### Provided text
-=-=-=-=-

HONOLULU (HawaiiNewsNow) - Elizabeth Glenn hit the streets of Chinatown on Thursday morning with a team of outreach workers and a bin full of basic medial supplies.
For the past eight years, the registered nurse has split her time heading up the clinic at the Institute for Human Services men's shelter and practicing "street medicine."
Much of her work is done with soap and water -- coupled with a little of advice.
"You remember Norberto who used to sleep on the bench right next to you here? He passed away from something just like this," Glenn told a woman near Hotel Street as she treated a wound on her foot. "You really need to get it taken care of,"
But often that message falls on deaf ears.
"The mentally ill are very difficult as well as the alcoholics and hard-core drug users because they have very poor follow through," Glenn said.
And she and others believe expanding her street team to include more nurses and a doctor who could prescribe antibiotics could save the state millions of dollars in medical expenses.
"The benefit is they could get treated earlier and they could get treated consistently," she said.
Glenn uses photos to keep track of some of the injuries she's encountered. Her team treated 408 injuries last year. Many of the wounds are on the legs and feet. She says the one thing the injuries have in common is that they stemmed from a minor cut or scrape that got infected.
Charles Long, who has lived on the street about a year, knows that story all too well. Recently, an infection on his leg landed him in the hospital.
"I went to the ambulance to get some clean up. They said no come in. They put me on a liquid IV for 10 days," he said.
That stay could have easily been prevented if he would have been treated earlier, Glenn said.
"The supplies probably cost less than $50. I will see anyone who needs help. And that's the key," she said. "That flexibility to help whoever needs help. To not need and appointment."

-=-=-=-=-

### Dataset content

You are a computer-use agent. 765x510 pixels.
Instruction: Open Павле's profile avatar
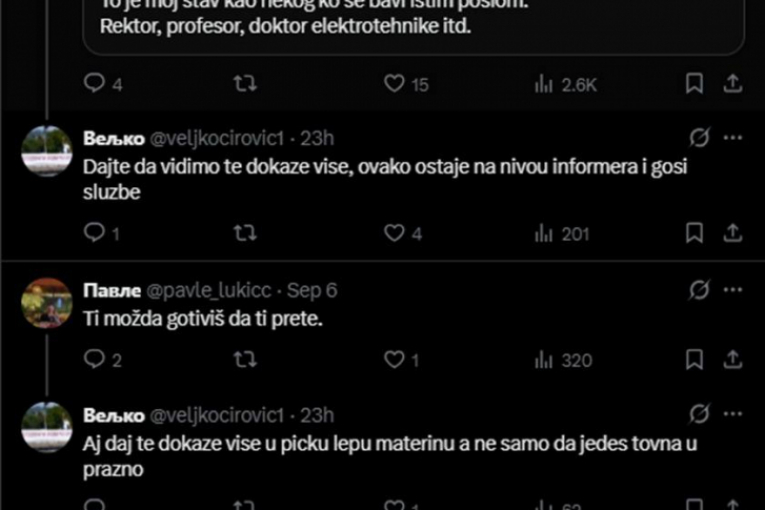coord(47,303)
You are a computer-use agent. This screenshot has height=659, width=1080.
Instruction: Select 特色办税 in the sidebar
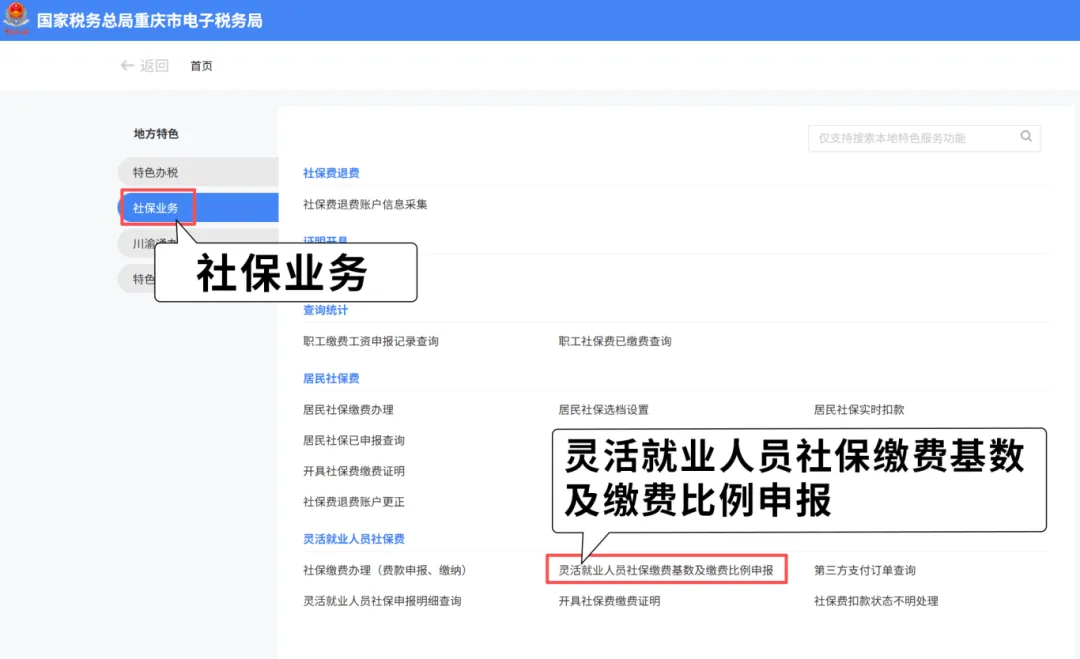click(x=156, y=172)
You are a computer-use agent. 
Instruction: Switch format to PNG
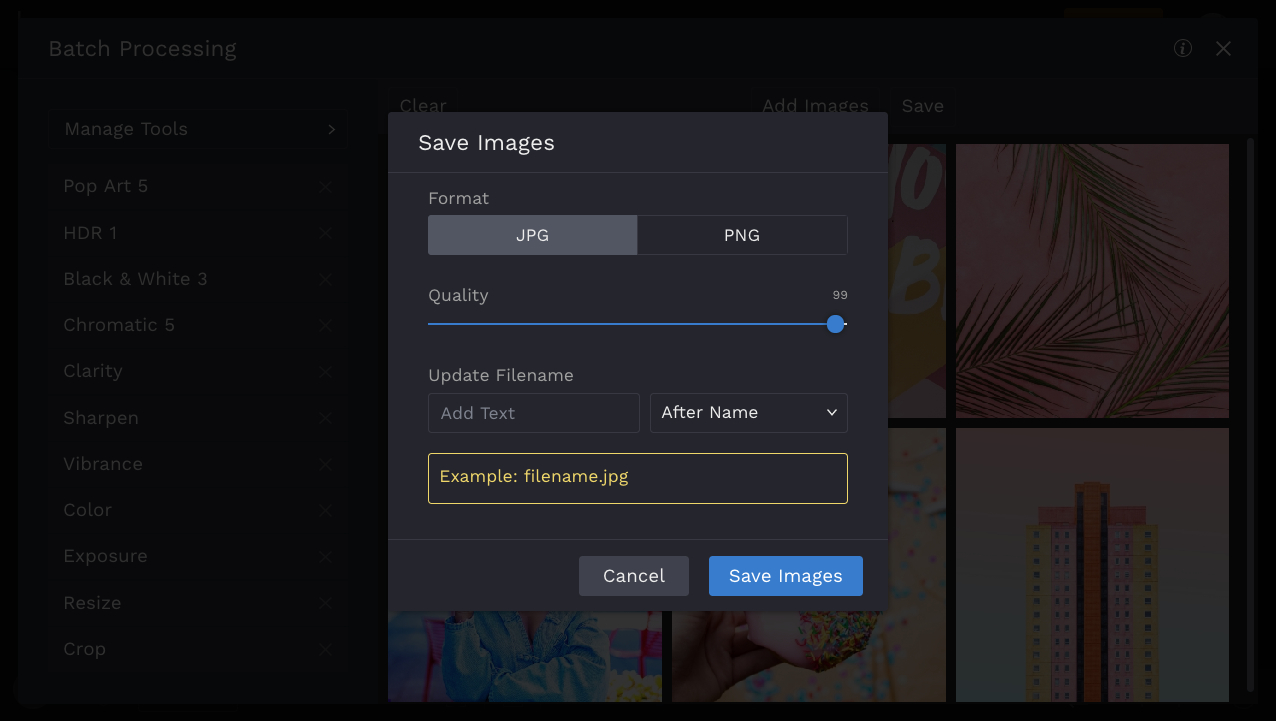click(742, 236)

-=-=-=-=-

### Task 1
Using the street medicine article, decide whether each statement agrees with it. Answer yes or no for each, and quote the text's deciding words exactly.
(a) Glenn's team treated 408 injuries last year.
(b) Charles Long has lived on the street for about five years.
(c) Glenn says the supplies probably cost less than $50.
### Task 2
Output, unchanged, the part of the street medicine article that opens with the words containing "And she and" and closes with "in the hospital.".

### Result 1
(a) Yes: "Her team treated 408 injuries last year."
(b) No: "Charles Long, who has lived on the street about a year"
(c) Yes: "The supplies probably cost less than $50."

### Result 2
And she and others believe expanding her street team to include more nurses and a doctor who could prescribe antibiotics could save the state millions of dollars in medical expenses.
"The benefit is they could get treated earlier and they could get treated consistently," she said.
Glenn uses photos to keep track of some of the injuries she's encountered. Her team treated 408 injuries last year. Many of the wounds are on the legs and feet. She says the one thing the injuries have in common is that they stemmed from a minor cut or scrape that got infected.
Charles Long, who has lived on the street about a year, knows that story all too well. Recently, an infection on his leg landed him in the hospital.